The WAV file problem is, as @Wuerfel_21 and @whicker figured out, do to the object variables being re-ordered the same way as in Spin1. There are some distinct performance advantages to this (un-aligned reads/writes are possible on P2, but slower). If enough objects rely on variable ordering then I'll re-visit this.

@Baggers: FlexProp isn't for everyone, but performance wise it's not "terrible". The code is complicated and "ugly" precisely because it's trying to be fast.

Wuerfel_21 · 2021-02-04 16:16

Or to bring the topic back to audio playback: I think P2 is powerful enough to run Tremor, the integer-only OGG decoder. Someone should try that.

JonnyMac · 2021-02-04 16:28

The WAV file problem is, as @Wuerfel_21 and @whicker figured out, do to the object variables being re-ordered the same way as in Spin1.

That only explains the broken display of the header information, which Dennis sorted on his own. The playback code is atomic and not reliant on the variables used in the display.

JonnyMac · 2021-02-04 17:12

@dgately I know why audio playback is not working: The Spin compiler stores the system frequency (clkfreq) at hub address $44, while FlepProp puts the system frequency at hub address 20.

The fix (I'm asking you to do this manually to verify what I did works [I do have proper audio from FlexProp after these changes]).
-- Add a local variable to the play_wav() method called systix.
-- Add this line before the inline pasm code
systix := clkfreq

-- Look for this line:
rdlong smpltix, #$44

...which you'll find about six lines above the .fix_level label. Change that line to this:
mov smpltix, systix

I will try to figure out an elegant way to deal with this incompatibility issue with my WAV player object.
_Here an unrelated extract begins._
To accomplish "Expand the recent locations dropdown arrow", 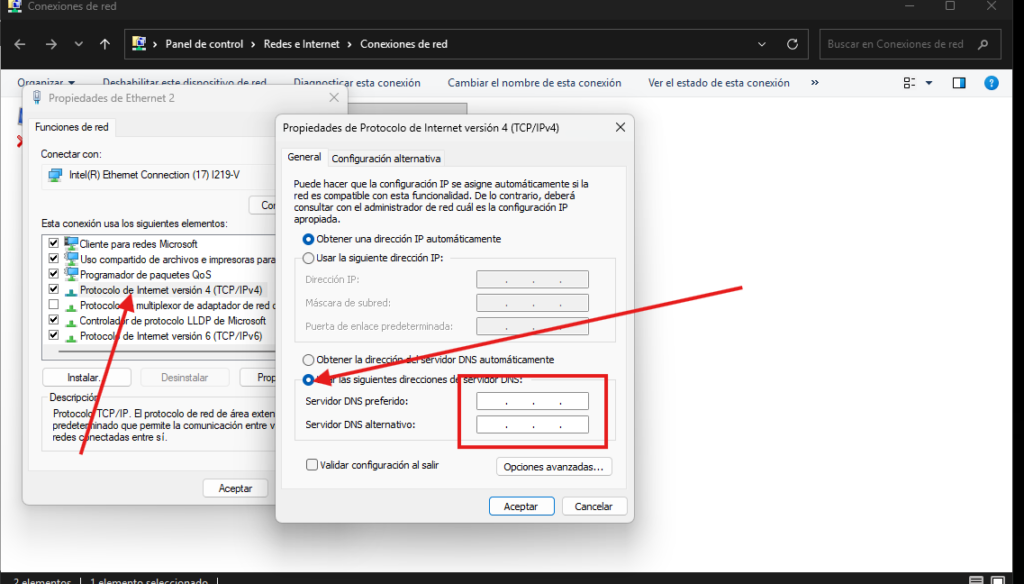I will 78,44.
Wuerfel_21 · 2021-02-04 17:17

Ye, looks fine to me, so that not working is probably an actual bug to add to the pile. (written before the post above)

Unrelatedly: SAL is not the way to scale a sample. Use SHL. Or if you want proper levels, MUL/MULS or ROLBYTE+SAR

JonnyMac · 2021-02-04 17:50

Did I misunderstand SAL? It appears to be a left shift that pads with the original bit0, so $7F is promoted to $7FFF instead of $7F00 as with SHL (assuming a shift value of 8). I've tried both an there is no discernable difference in the audio.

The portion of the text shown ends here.